In Baxter v. Coppack and American Playground Device Co., 202 F.Supp. 907 (D.C.1962), the plaintiff was injured while on a sliding board manufactured by the defendant in Indiana and installed in a swimming pool owned by Coppack in Pennsylvania. Service was had on the manufacturer’s representative. The defendant filed a motion to dismiss the complaint alleging that under the decision of the Rufo case, service was ineffective. Judge Lord dismissed the motion on the ground that service on the manufacturer’s representative was sufficient personal service. The Court then cited the change in law as to the requirement of service as explained in Kramer v. Lakeside Laboratories, D.C., 200 F.Supp. 530:
“ ‘ * * * The complaint was served upon the defendant through the Secretary of the Commonwealth, purportedly in accord with the provisions of § 1011, subd. B of the Business Corporation Law of May 5, 1933 as amended P.L. 364, 15 P.S. § 2852-1011.

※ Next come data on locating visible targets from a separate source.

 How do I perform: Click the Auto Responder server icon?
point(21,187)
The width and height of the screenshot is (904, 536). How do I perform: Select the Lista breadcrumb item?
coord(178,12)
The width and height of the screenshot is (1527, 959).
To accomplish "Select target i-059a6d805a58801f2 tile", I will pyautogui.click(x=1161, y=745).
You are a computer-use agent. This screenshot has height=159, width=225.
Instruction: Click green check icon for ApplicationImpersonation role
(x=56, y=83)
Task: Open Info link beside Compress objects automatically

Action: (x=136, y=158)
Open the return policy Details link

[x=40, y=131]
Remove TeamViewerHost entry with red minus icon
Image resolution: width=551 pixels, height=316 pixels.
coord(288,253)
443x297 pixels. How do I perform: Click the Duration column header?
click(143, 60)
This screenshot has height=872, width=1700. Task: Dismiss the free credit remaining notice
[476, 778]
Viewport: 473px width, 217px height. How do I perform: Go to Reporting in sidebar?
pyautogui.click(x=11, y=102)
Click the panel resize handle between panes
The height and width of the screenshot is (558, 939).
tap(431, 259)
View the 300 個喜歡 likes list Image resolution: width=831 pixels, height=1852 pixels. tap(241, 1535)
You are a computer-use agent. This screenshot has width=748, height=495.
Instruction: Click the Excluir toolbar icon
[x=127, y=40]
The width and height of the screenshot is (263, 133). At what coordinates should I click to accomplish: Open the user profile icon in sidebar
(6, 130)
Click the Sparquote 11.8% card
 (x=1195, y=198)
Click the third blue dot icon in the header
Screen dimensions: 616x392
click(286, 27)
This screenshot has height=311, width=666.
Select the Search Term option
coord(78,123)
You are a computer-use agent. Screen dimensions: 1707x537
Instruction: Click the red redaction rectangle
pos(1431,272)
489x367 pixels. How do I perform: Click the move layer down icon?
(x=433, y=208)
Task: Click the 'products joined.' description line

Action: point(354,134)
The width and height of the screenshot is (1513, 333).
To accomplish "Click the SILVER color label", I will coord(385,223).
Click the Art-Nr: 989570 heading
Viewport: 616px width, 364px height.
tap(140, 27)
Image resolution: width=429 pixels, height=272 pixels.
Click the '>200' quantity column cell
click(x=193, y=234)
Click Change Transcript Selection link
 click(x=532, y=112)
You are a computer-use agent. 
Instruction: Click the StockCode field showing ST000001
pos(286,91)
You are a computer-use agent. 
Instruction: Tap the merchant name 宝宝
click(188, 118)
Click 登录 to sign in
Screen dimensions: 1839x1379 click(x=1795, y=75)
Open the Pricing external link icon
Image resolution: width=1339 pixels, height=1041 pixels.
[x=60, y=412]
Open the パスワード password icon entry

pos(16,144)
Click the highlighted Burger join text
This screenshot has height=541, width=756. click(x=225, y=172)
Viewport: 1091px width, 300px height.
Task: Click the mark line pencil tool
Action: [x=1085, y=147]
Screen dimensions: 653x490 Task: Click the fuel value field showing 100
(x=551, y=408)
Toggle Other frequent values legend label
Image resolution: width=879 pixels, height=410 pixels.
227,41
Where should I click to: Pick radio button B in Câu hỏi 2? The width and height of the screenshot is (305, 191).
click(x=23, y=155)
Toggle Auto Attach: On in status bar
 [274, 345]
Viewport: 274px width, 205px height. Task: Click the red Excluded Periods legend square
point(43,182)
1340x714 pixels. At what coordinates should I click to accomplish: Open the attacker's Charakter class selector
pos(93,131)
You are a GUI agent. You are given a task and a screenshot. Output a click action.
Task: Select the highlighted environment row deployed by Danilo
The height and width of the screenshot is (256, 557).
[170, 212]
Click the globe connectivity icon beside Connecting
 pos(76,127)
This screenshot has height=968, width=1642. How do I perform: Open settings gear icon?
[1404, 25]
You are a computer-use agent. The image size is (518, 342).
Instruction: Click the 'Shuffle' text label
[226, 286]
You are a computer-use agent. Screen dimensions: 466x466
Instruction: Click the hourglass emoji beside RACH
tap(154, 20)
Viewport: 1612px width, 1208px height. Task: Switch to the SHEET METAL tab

“ ‘Defendant, a non-registered foreign corporation, has filed a motion to dismiss and an amended motion to dismiss the complaint challenging the jurisdiction of the Court over its person upon the grounds that (1) it was not “doing business” in Pennsylvania and (2) the action did not arise out of any “acts or omissions” of the defendant in Pennsylvania.’ ”
The very cases cited by the defendant are considered by the United States Dis*218trict Court and the change of law is explained therein. The Court notes that in the Baxter case the alleged defective valve was manufactured outside Pennsylvania, and was therefore, the place where the alleged negligence occurred. However, the Court points out that in none of the cases cited by the defendant, Cop-pack, (Florio v. Powder Power Tool Corp., 284 F.2d 367, 3rd Cir., 1957; Rufo v. Bastian Blessing Co., supra; Kramer v. Lakeside Laboratories, supra; Mays v. Oxford Paper Company, 195 F. Supp. 414, E.D.Pa., 1961,) was there personal service of the summons.
Judge Lord asserts in the Baxter case 202 F.Supp. at page 911 that:
“There is no justification for an assertion that the latest interpretation of the Pennsylvania Corporation Law as to substituted service controls and decides a case wherein there was actual, personal service upon an agent of a foreign corporation at its established place of business in the Commonwealth of Pennsylvania.”
Since an issue of facts (raised by the briefs) is now before the Court which blends and supplements the claims set out in the complaint, the motion to dismiss the complaint will be refused.